[Collected data entries]
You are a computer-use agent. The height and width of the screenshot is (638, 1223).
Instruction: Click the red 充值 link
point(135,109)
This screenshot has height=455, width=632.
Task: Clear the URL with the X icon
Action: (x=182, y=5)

— BRIEF —
Retype the data precisely.

— EXERCISE SOLUTION —
You are a computer-use agent. The height and width of the screenshot is (638, 1223).
Instruction: Click the red 充值 link
point(135,109)
This screenshot has height=455, width=632.
Task: Clear the URL with the X icon
Action: (x=182, y=5)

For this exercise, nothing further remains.